Окошек всего пять: три раздаточных общих, одно для тех, кто по списку кормится (больных язвенных человек десять, да по блату бухгалтерия вся), ещё одно — для возврата посуды (у того окна дерутся, кто миски лижет). Окошки невысоко — чуть повыше пояса. Через них поваров самих не видно, а только руки их видно и черпаки.
Руки у повара белые, холёные, а волосатые, здоровы. Чистый боксёр, а не повар. Карандаш взял и у себя на списке на стенке отметил:
— Сто четвёртая — двадцать четыре!
Пантелеев-то приволокся в столовую. Ничего он не болен, сука.
Повар взял здоровый черпачище литра на три и им — в баке мешать, мешать, мешать (бак перед ним новозалитый, недалеко до полна, пар так и валит). И, перехватив черпак на семьсот пятьдесят грамм, начал им, далеко не окуная, черпать.
— Раз, два, три, четыре…
Шухов приметил, какие миски набраты, пока ещё гущина на дно бака не осела, и какие по-холостому — жижа одна. Уставил на своём подносе десять мисок и понёс. Гопчик ему машет от вторых столбов:
— Сюда, Иван Денисыч, сюда!
Миски нести — не рукавом трясти. Плавно Шухов переступает, чтобы подносу ни толчка не передалось, а горлом побольше работает:
— Эй, ты, Хэ-девятьсот двадцать!.. Поберегись, дядя!.. С дороги, парень!
В толчее такой и одну-то миску, не расплескавши, хитро пронесть, а тут — десять. И всё же на освобождённый Гопчиком конец стола поставил подносик мягонько, и свежих плесков на нём нет. И ещё смекнул, каким поворотом поставил, чтобы к углу подноса, где сам сейчас сядет, были самы е две миски густые.
И Ермолаев десять поднёс. А Гопчик побежал, и с Павлом четыре последних принесли в руках.
Ещё Кильдигс принёс хлеб на подносе. Сегодня по работе кормят — кому двести, кому триста, а Шухову — четыреста. Взял себе четыреста, горбушку, и на Цезаря двести, серединку.

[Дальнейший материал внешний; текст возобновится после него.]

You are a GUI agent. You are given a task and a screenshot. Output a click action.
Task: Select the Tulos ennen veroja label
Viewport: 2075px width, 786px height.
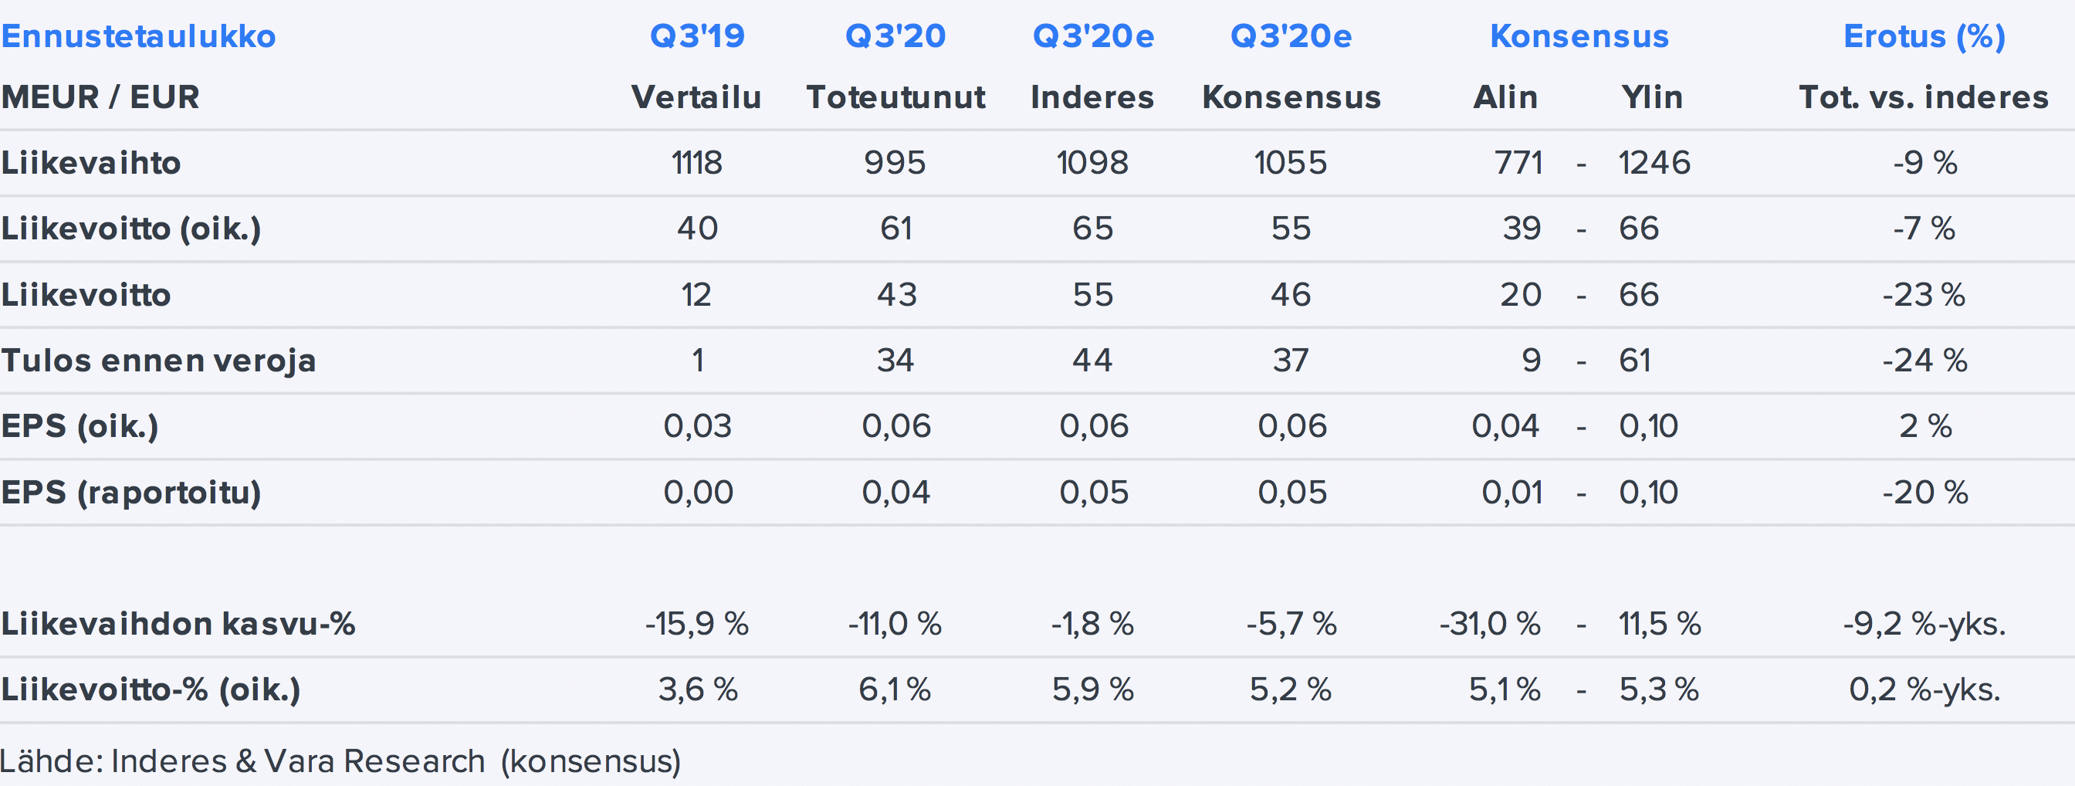[x=159, y=360]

Тут и бригадники со всей столовой стали стекаться — получить ужин, а уж хлебай, где сядешь. Шухов миски раздаёт, запоминает, кому дал, и свой угол подноса блюдёт. В одну из мисок густых опустил ложку — занял, значит. Фетюков свою миску из первых взял и ушёл: расчёл, что в бригаде сейчас не разживёшься, а лучше по всей столовой походить-пошакалить, может, кто не доест. (Если кто не доест и от себя миску отодвинет — за неё как коршуны хватаются, иногда сразу несколько.)
Подсчитали порции с Павлом, как будто сходятся. Для Андрея Прокофьевича подсунул Шухов миску из густых, а Павло перелил в узкий немецкий котелок с крышкой: его под бушлатом можно пронесть, к груди прижав.
Подносы отдали. Павло сел со своей двойной порцией, и Шухов со своими двумя. И больше у них разговору ни об чём не было, святые минуты настали.
Снял Шухов шапку, на колена положил. Проверил одну миску ложкой, проверил другую. Ничего, и рыбка попадается. Вообще — то по вечерам баланда всегда жиже много, чем утром: утром зэка надо накормить, чтоб он работал, а вечером и так уснёт, не подохнет.
Начал он есть. Сперва жижицу одну прямо пил, пил. Как горячее пошло, разлилось по его телу — аж нутро его всё трепыхается навстречу баланде. Хор-рошо! Вот он, миг короткий, для которого и живёт зэк.
Сейчас ни на что Шухов не в обиде: ни что срок долгий, ни что день долгий, ни что воскресенья опять не будет. Сейчас он думает: переживём! Переживём всё, даст Бог кончится!
С той и с другой миски жижицу горячую отпив, он вторую миску в первую слил, сбросил и ещё ложкой выскреб. Так оно спокойней как-то, о второй миске не думать, не стеречь её ни глазами, ни рукой.